**Check your understanding**
A – Say whether each statement below agrees with the article on community support for Ukraine. Answer yes or no for each and quote the deciding words of the article.
(i) The Hamilton Jewish Federation launched its Ukraine Emergency Campaign on February 25.
(ii) Donations had reached $80,000 by the first week in April.
(iii) The funds are going only to the Jewish Agency for Israel.
B – Answer these questions from the article on community support for Ukraine, marking each answer the same way as its question.
(i) Who is the Federation CEO?
(ii) How much had the Federation received by the end of the campaign's first week?
(iii) Which tragedies in Ukraine does the article name?
C – From the article on community support for Ukraine, reproduce the part that opens with the words containing "On Friday afternoon, February" and closes with "aid and support.".

**Page text**
──────────

Astounding community support in aid of Ukraine

April 2022
Wendy Schneider

On Friday afternoon, February 25, when it was clear that a full-on Russian invasion of Ukraine was underway, the Hamilton Jewish Federation launched its Ukraine Emergency Campaign.  The community response was immediate and generous — by the end of the Campaign’s first week, Federation received more than $80,000 in donations, an amount that had reached $107,000 by the first week in April.  Those funds are being directed to Federation’s overseas partner agencies, the Jewish Agency for Israel and the American Jewish Joint Distribution Committee, among many others, who have worked in Ukraine for decades and are well positioned to offer humanitarian aid and support.    

“This is an important role of every Federation in North America that we don’t talk about unless there is a crisis,” said Federation CEO Gustavo Rymberg. “To be there, to stand up, to support the Jewish people, wherever they are.”  

The history of the Jews of Ukraine includes some of the greatest highs and most difficult lows of Jewish history. On the one hand, Ukraine was the site of enormous tragedies such as the Chelminitzky massacres, Babi Yar and the Einsatzgruppen executions.  At the same time, however, it also has a full and rich Jewish history.

──────────

**Extracted entries**
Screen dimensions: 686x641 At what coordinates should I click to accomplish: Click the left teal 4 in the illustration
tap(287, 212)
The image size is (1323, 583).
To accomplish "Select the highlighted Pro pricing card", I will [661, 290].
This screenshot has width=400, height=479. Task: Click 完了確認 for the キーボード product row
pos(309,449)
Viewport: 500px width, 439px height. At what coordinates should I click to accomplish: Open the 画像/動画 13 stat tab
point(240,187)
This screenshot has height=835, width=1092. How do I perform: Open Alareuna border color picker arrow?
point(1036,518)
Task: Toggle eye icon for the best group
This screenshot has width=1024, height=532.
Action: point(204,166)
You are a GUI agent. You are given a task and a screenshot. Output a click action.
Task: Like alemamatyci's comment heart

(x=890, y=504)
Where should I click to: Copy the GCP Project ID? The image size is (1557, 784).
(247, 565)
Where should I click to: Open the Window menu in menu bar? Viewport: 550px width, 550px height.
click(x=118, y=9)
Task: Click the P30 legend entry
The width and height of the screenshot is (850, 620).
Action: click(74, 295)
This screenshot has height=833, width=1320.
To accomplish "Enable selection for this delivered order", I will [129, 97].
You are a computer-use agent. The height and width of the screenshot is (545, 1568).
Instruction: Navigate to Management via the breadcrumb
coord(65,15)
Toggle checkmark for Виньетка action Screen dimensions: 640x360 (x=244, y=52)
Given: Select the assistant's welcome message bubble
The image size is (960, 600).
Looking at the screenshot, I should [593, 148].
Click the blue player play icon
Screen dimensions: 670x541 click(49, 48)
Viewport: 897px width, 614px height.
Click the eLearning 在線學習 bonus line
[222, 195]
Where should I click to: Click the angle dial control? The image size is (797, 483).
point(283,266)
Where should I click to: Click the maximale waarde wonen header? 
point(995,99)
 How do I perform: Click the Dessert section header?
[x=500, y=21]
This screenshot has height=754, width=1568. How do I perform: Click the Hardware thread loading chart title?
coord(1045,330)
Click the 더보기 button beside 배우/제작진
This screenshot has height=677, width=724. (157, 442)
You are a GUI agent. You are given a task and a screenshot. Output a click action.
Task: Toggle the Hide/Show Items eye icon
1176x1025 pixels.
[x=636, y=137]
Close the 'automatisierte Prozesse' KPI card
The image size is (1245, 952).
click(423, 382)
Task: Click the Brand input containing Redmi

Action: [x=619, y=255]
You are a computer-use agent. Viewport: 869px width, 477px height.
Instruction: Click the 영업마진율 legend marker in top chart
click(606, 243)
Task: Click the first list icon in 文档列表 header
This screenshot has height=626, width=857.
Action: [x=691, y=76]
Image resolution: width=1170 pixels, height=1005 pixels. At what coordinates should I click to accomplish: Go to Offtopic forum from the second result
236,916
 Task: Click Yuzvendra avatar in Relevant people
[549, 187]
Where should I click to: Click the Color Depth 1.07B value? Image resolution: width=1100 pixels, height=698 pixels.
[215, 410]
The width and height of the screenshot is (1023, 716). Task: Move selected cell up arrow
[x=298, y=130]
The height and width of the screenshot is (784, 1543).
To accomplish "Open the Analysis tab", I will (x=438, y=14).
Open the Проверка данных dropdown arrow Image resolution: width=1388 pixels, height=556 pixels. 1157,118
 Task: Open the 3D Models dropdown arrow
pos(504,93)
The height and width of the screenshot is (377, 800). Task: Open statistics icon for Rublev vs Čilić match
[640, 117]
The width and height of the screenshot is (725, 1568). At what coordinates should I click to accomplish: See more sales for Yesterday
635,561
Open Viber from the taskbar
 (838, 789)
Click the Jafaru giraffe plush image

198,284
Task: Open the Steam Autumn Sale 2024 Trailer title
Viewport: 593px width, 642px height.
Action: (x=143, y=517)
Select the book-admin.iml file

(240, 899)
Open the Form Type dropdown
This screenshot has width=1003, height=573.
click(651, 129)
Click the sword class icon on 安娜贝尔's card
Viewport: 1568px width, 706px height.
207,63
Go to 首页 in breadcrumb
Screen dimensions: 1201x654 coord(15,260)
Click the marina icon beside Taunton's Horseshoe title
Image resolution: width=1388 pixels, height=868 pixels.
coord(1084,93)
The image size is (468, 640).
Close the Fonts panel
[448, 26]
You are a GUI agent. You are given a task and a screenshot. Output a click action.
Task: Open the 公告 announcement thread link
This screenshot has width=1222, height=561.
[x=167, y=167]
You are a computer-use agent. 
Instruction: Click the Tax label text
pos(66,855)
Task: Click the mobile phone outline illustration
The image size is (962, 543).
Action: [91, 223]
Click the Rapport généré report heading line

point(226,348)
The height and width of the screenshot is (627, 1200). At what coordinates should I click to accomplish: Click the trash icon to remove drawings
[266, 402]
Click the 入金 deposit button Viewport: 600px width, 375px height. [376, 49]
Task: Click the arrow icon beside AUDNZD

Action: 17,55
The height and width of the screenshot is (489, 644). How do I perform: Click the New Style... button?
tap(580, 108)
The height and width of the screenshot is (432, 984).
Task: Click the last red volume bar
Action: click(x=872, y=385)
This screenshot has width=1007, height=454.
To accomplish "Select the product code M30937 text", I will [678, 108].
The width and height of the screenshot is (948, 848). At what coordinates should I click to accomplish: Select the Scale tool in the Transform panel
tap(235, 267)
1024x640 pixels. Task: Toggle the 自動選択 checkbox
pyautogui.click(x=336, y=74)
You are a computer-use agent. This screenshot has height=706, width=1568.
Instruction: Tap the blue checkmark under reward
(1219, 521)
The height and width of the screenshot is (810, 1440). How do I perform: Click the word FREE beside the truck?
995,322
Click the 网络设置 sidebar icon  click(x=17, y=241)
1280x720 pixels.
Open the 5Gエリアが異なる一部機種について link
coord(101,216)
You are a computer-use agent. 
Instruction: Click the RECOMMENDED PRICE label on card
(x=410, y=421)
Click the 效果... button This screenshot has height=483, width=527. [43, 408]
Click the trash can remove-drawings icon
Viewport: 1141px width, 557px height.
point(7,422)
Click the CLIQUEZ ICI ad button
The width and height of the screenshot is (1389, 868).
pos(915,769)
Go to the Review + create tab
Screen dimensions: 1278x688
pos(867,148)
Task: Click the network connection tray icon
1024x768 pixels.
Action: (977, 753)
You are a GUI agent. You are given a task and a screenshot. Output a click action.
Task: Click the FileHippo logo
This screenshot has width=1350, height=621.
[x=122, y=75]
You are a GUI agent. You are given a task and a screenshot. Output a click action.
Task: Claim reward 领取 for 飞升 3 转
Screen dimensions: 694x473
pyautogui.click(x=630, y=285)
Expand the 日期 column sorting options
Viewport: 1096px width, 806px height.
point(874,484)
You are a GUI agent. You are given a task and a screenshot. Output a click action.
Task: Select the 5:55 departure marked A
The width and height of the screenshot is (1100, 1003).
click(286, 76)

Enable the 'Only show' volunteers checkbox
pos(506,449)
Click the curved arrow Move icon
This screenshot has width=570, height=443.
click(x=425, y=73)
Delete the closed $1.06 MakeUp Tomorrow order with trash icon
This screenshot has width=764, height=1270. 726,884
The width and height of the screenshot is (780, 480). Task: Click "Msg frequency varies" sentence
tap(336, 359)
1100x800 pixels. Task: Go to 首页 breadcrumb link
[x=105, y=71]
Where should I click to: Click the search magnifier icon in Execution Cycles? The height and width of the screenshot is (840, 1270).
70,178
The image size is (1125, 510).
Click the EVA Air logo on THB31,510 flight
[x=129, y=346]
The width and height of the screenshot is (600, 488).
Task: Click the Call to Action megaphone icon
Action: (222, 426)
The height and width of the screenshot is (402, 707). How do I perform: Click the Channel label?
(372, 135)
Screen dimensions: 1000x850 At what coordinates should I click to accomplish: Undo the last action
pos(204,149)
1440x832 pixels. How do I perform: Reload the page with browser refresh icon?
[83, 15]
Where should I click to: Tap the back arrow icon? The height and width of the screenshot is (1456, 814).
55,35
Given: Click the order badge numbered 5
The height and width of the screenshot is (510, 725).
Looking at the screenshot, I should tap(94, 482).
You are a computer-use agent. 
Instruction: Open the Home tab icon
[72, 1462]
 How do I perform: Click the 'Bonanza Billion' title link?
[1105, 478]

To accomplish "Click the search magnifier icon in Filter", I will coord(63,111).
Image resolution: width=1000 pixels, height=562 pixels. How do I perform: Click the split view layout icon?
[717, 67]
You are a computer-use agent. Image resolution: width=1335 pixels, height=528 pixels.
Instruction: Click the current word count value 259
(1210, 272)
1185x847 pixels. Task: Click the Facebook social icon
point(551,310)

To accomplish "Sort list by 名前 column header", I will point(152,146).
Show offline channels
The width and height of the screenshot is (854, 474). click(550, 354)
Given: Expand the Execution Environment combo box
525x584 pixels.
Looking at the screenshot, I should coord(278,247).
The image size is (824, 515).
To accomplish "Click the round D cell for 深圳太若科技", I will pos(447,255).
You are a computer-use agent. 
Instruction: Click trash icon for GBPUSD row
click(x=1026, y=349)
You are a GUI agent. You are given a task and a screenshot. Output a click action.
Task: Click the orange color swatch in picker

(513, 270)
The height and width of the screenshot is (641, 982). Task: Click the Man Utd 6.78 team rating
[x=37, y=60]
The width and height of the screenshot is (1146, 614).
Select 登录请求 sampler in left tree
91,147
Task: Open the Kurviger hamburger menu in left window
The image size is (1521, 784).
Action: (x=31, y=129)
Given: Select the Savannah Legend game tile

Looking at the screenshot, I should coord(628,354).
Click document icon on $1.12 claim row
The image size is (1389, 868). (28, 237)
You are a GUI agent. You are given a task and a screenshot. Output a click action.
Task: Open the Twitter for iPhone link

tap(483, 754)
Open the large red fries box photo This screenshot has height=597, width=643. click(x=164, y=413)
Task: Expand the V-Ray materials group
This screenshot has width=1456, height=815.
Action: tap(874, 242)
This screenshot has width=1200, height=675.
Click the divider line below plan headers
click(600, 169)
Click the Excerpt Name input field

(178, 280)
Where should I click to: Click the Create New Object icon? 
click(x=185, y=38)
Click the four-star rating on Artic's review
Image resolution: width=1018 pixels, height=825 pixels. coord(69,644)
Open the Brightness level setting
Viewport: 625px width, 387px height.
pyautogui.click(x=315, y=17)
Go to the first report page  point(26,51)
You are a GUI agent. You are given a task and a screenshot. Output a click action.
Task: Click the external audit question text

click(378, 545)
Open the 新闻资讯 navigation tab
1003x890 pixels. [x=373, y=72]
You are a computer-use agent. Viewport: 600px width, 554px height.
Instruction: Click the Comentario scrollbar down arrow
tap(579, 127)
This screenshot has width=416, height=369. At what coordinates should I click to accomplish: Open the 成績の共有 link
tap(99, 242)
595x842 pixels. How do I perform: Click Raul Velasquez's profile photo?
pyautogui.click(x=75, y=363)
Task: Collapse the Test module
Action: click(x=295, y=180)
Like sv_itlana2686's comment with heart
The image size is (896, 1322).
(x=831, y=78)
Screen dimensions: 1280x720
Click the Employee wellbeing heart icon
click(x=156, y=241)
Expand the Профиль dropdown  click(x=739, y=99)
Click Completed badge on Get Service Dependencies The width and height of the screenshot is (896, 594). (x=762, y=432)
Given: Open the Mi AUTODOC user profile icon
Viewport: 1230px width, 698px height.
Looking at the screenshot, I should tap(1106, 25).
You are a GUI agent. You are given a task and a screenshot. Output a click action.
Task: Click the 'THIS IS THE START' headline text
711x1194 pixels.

──────────

**Answers**
A –
(i) Yes: "On Friday afternoon, February 25, when it was clear that a full-on Russian invasion of Ukraine was underway, the Hamilton Jewish Federation launched its Ukraine Emergency Campaign."
(ii) No: "an amount that had reached $107,000 by the first week in April"
(iii) No: "the Jewish Agency for Israel and the American Jewish Joint Distribution Committee, among many others"

B –
(i) Gustavo Rymberg
(ii) More than $80,000
(iii) The Chelminitzky massacres, Babi Yar and the Einsatzgruppen executions

C –
On Friday afternoon, February 25, when it was clear that a full-on Russian invasion of Ukraine was underway, the Hamilton Jewish Federation launched its Ukraine Emergency Campaign.  The community response was immediate and generous — by the end of the Campaign’s first week, Federation received more than $80,000 in donations, an amount that had reached $107,000 by the first week in April.  Those funds are being directed to Federation’s overseas partner agencies, the Jewish Agency for Israel and the American Jewish Joint Distribution Committee, among many others, who have worked in Ukraine for decades and are well positioned to offer humanitarian aid and support.